In the first quarter of a win over the Orlando Magic this week, Golden State Warriors star Steph Curry made a sloppy turnover in the backcourt that led to an Orlando layup.
Curry promptly took the inbounds pass, dribbled up-court under pressure from Magic guard Gary Harris (long known as a solid, veteran defender), and matter-of-factly sank a contested halfcourt runner at the buzzer.
Scenes like that are of course not out of the ordinary throughout Curry’s career, but what has returned this season is Golden State’s uncanny ability to overwhelm and break the spirit of teams they’re playing against. Two straight seasons of missing the playoffs and serious injuries to Curry and Klay Thompson, Kevin Durant departing in free agency, and Draymond Green struggling through some shooting issues and minor injuries himself, it appeared the Warriors championship window was just about closed.
In the offseason, when the Warriors failed to package last year’s lottery pick James Wiseman and two lottery picks this season into an additional star player, it appeared that Golden State, if they could keep everyone healthy, would possibly compete for a playoff spot but not necessarily a championship.
Golden State has proven that theory wrong so far, though as evidenced by a serious rise in the NBA futures market. The Warriors started the season by winning 20 of their first 24 games and are tied with Phoenix for the best record in the league. Curry is playing like an MVP. He’s second in the league in scoring at 27.7 points per game and is just 10 three-pointers away from surpassing Ray Allen on the NBA’s all-time three-pointers made list.
The scary thing for the rest of the league is that the Warriors aren’t even at full strength yet. Thompson is nearing his return to the lineup but hasn’t played yet, and Wiseman has also yet to see the floor while he recovers from an injury. Both will significantly bolster the team’s depth when they are back in the lineup.
But along with Curry’s continued brilliance, here are three other reasons the Warriors look like a favorite to win the championship right now.
Draymond Green Has Found His Shooting Touch
Green’s lack of confidence in his perimeter shot the last few seasons has been no secret. He’s passed up plenty of open looks and in some cases, his unwillingness to even take open threes has made the Warriors a much easier team to defend. This season, Green isn’t shooting great from the perimeter, but he’s hitting 32 percent of his threes, which would be his highest percentage since 2016.
He’s been efficient inside the three-point line, making 56 percent of his shots overall, which would be by far the best percentage of his career — he’s never shot over 50 percent for a full season in his career.
Green remains a do-it-all force and a key figure in both Golden State’s offense and defense. He’s averaging 8 points, 8 rebounds, 8 assists, a block, and a steal per game and entered the season in great shape, which has been a huge advantage for the Warriors. Green has developed a habit in recent years of starting the season slow as he plays his way into shape.

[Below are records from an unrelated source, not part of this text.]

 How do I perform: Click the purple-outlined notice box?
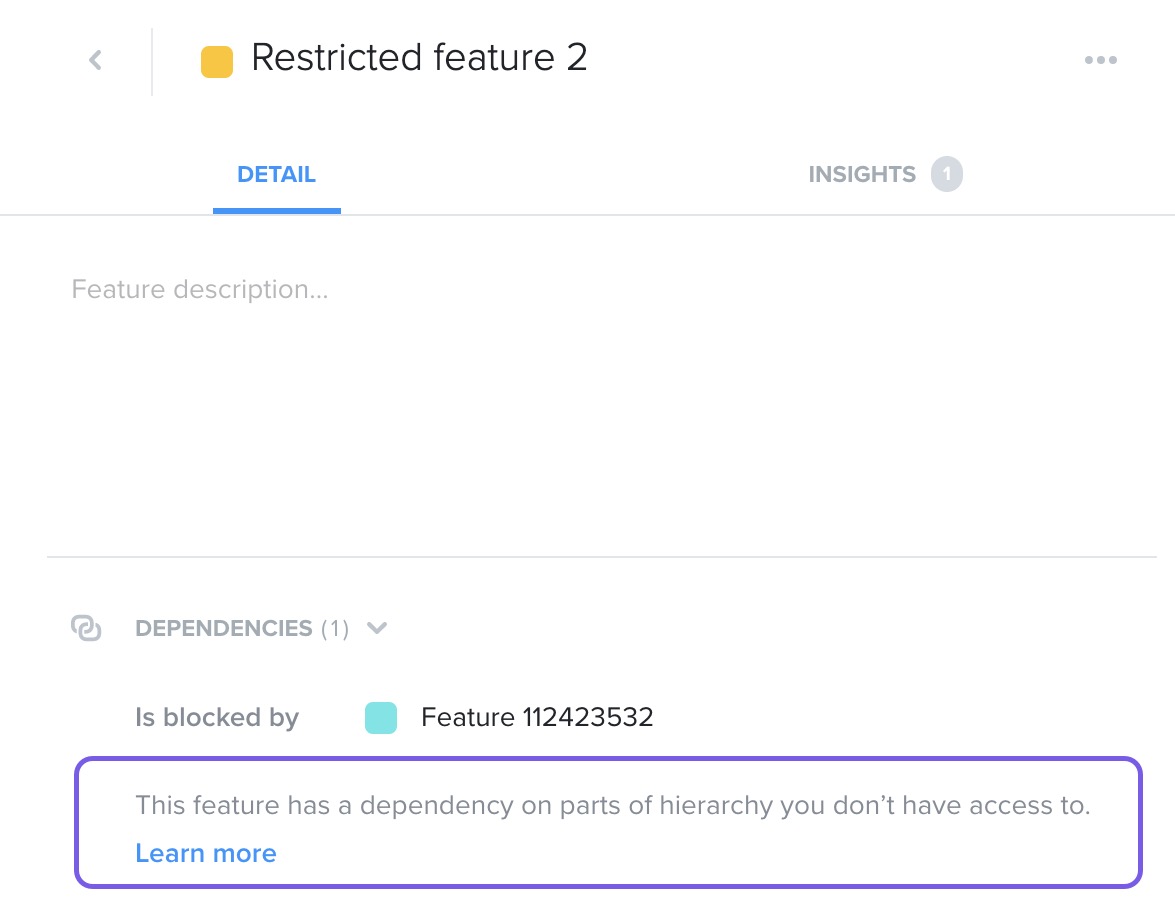pyautogui.click(x=608, y=822)
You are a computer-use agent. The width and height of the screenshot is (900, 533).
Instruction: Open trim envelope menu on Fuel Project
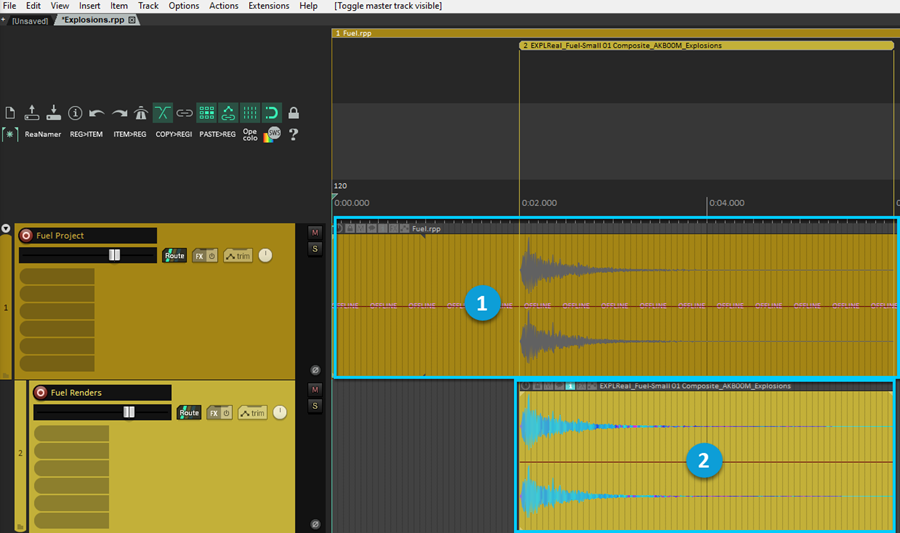pos(238,256)
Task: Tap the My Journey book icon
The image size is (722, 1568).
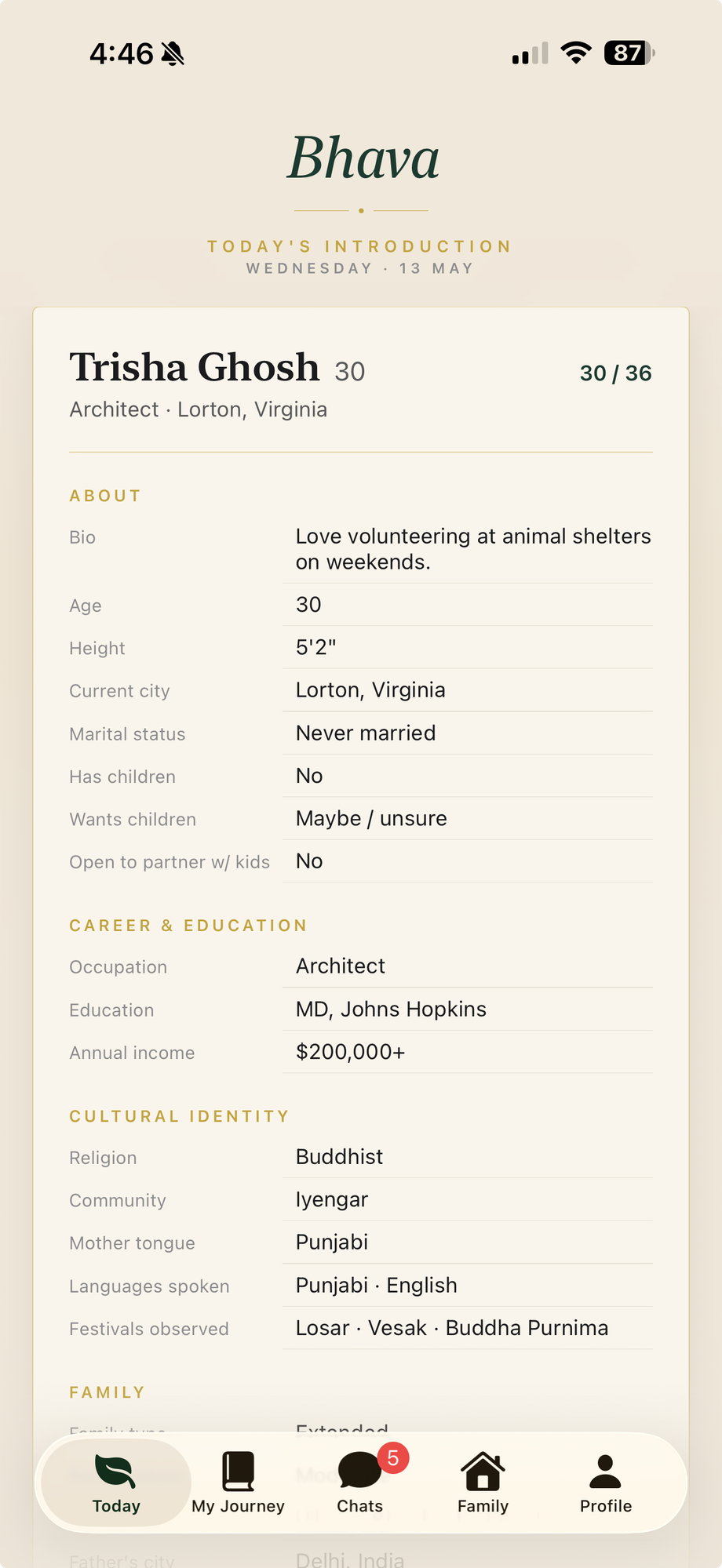Action: pyautogui.click(x=238, y=1471)
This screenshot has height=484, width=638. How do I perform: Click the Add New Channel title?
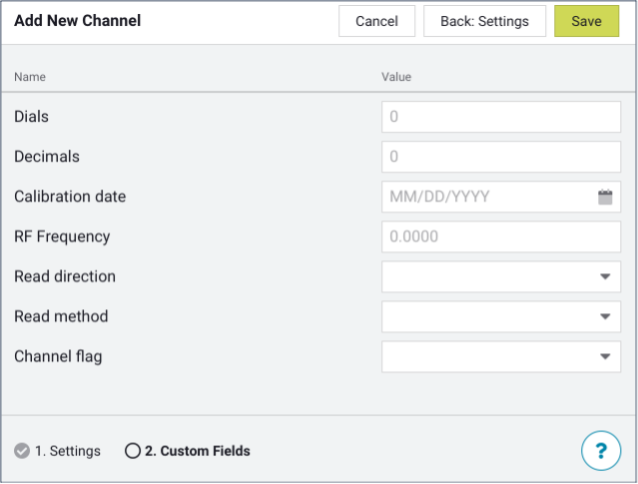(78, 21)
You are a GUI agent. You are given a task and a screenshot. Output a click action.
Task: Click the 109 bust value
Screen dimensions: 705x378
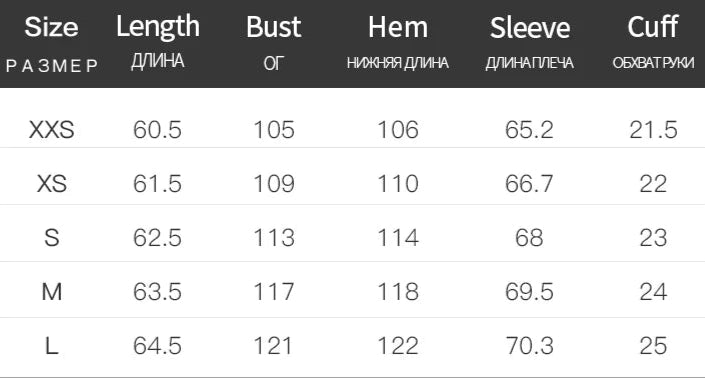274,184
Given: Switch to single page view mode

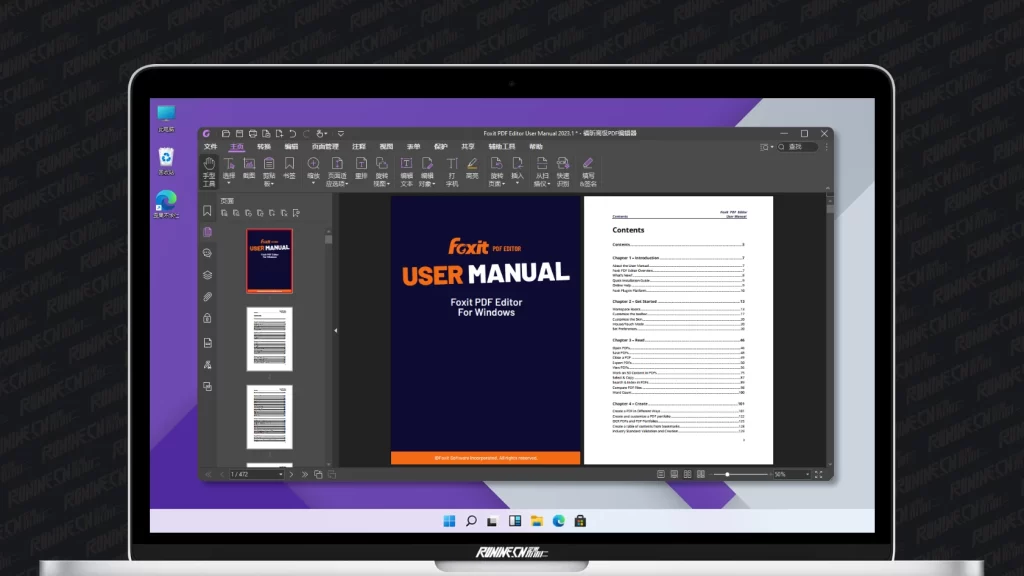Looking at the screenshot, I should tap(661, 474).
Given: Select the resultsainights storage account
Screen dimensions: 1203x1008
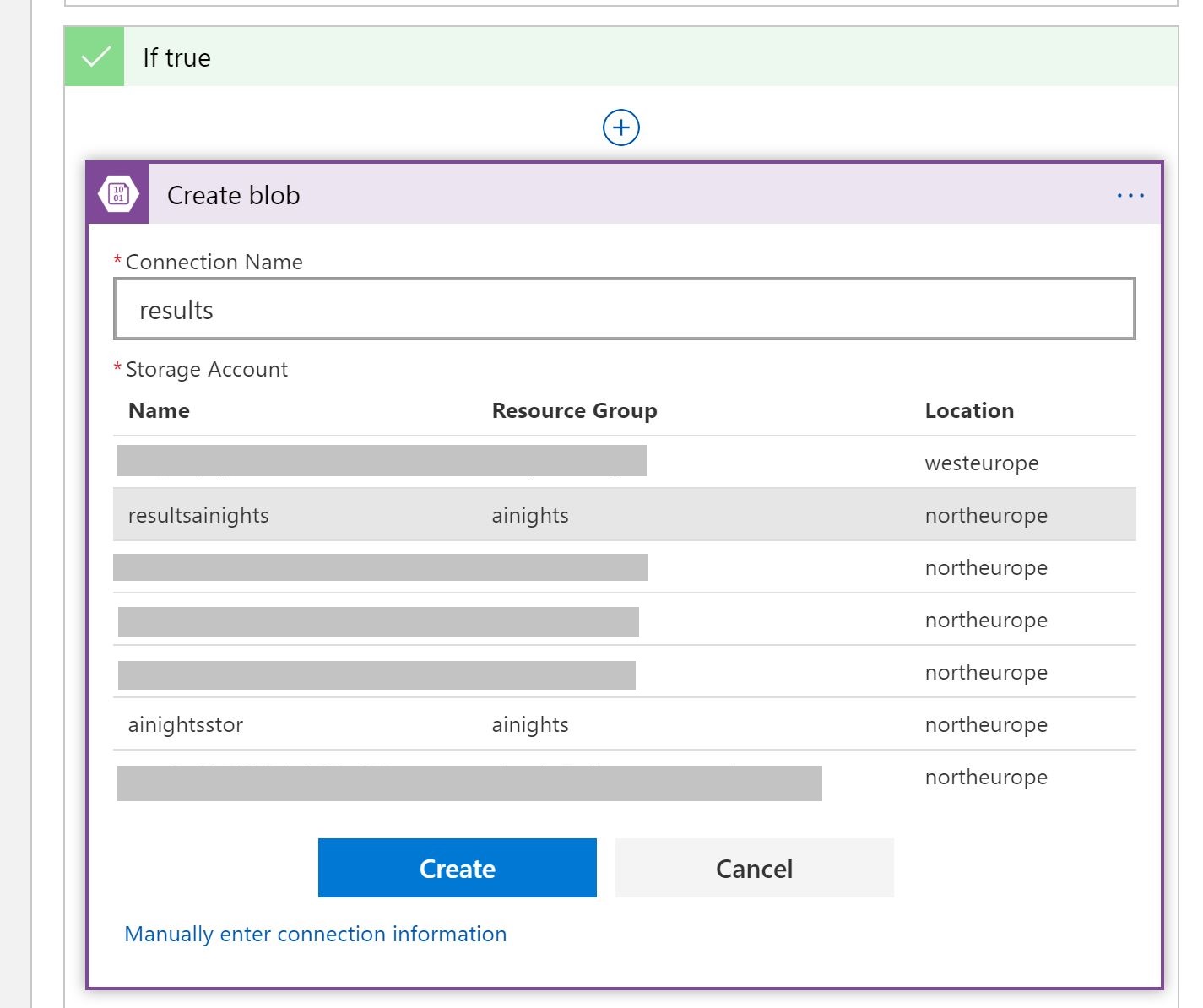Looking at the screenshot, I should pyautogui.click(x=199, y=515).
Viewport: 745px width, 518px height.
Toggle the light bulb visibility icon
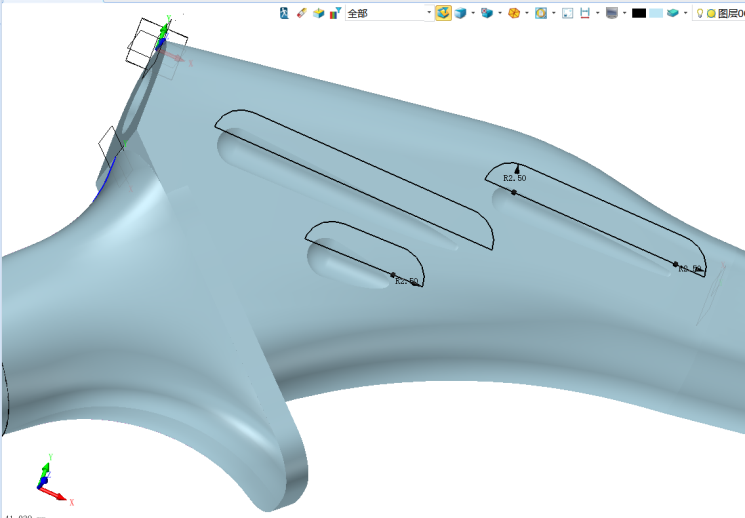(x=700, y=13)
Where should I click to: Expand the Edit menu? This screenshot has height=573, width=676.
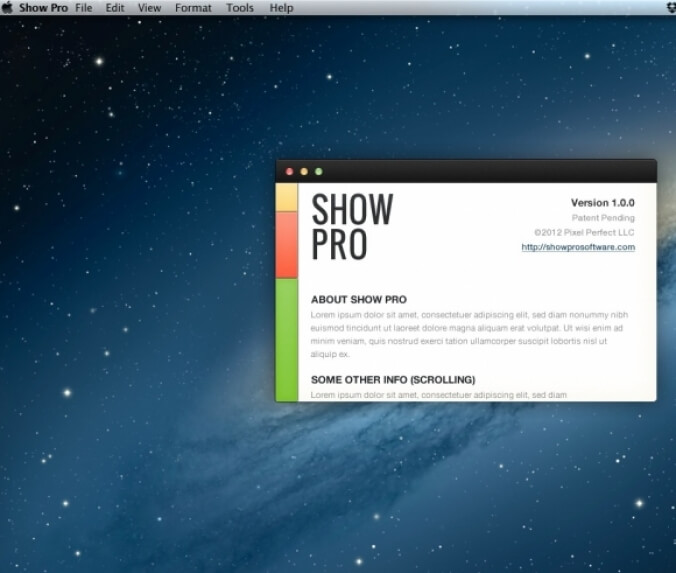(x=115, y=8)
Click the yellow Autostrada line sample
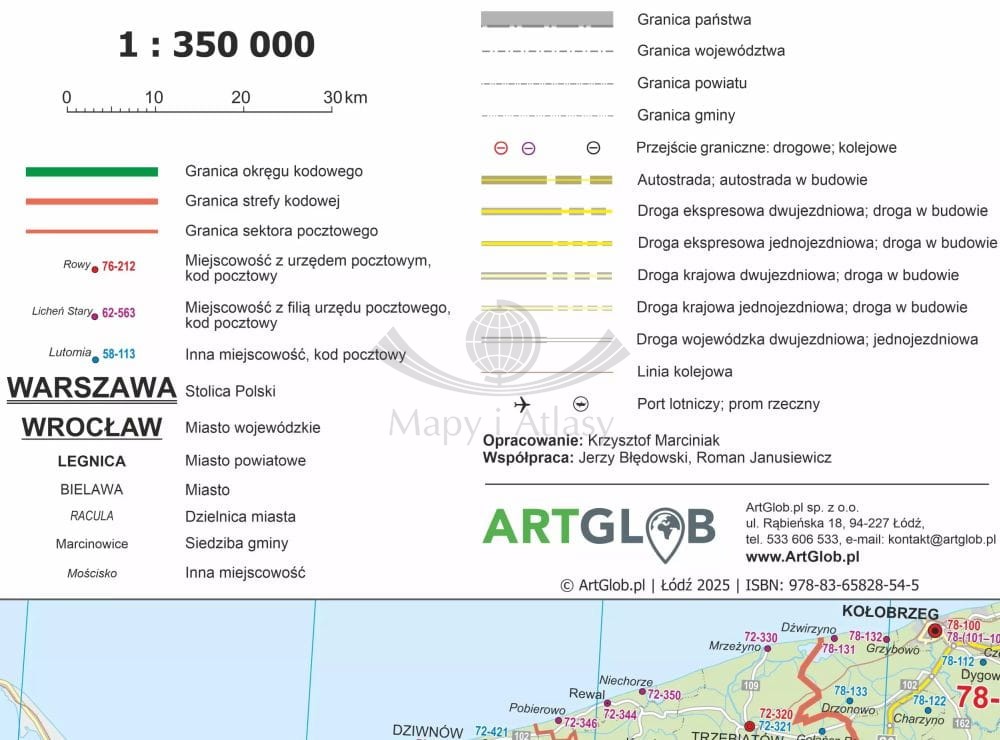1000x740 pixels. point(546,180)
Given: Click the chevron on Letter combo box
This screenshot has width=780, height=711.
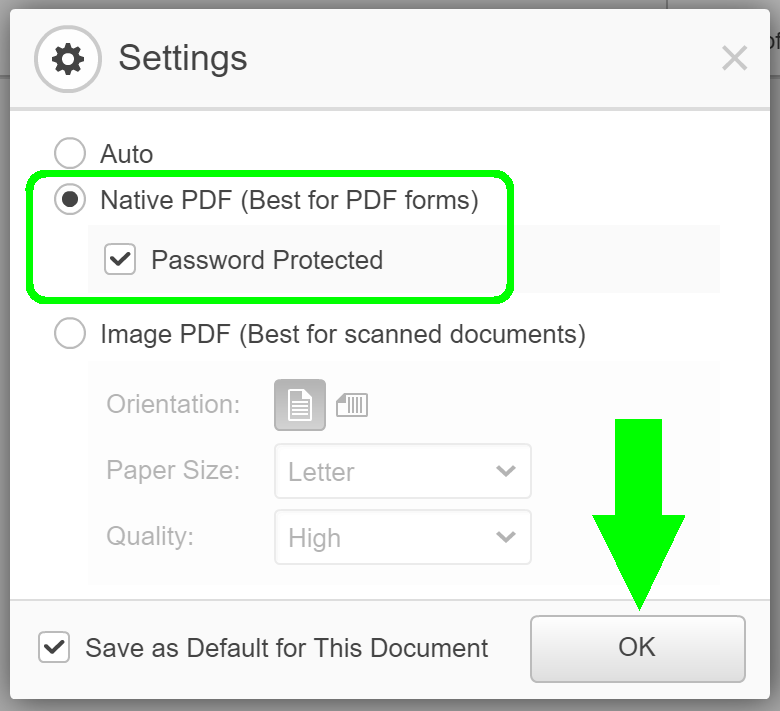Looking at the screenshot, I should tap(506, 471).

And Speaking of the Defense …
A healthy Green has meant that a trademark element of Golden State’s championship teams has returned — a smothering defense.
Green is a Defensive Player of the Year candidate, but he has not been the only one helping the Warriors dominate. The team leads the league in fewest points allowed per game, they’re holding opponents to just 42 percent shooting overall (best in the league), and 32 percent three-point shooting (second-best in the league).
Andrew Wiggins has been a strong perimeter presence, Kevon Looney protects the rim and is athletic enough to switch onto smaller, faster players on the perimeter, and Gary Payton Jr has been a major find with both his defense and his exciting finishing ability on offense. Adding Thompson, who was one of the best perimeter defenders in the league prior to his injury, and Wiseman’s shot-blocking ability back to the lineup should only make this defense scarier.
They’ve Found a Bench
Golden State has done a good job of patching together some depth. Wiggins has found a great niche on the team as a defensive presence and complementary offensive force. He’s averaging 19 points per game and making 42 percent of his threes.
Jordan Poole has stepped into the starting lineup while Thompson recovers and has had big scoring games. His perimeter shooting has cooled a bit, but he’s averaging 18 points per game.
Veterans Otto Porter Jr and Nemanja Bjelica have both provided reliable scoring off the bench, Payton has emerged as one of the best finishers for his size in the league, and rookie first round picks Jonathan Kuminga and Moses Moody have even received some minutes here and there to help with their development.
Depth was a huge question for the team entering the season, and it has become a strength so far. It also should allow Golden State to strategically rest veterans in preparation for the playoffs.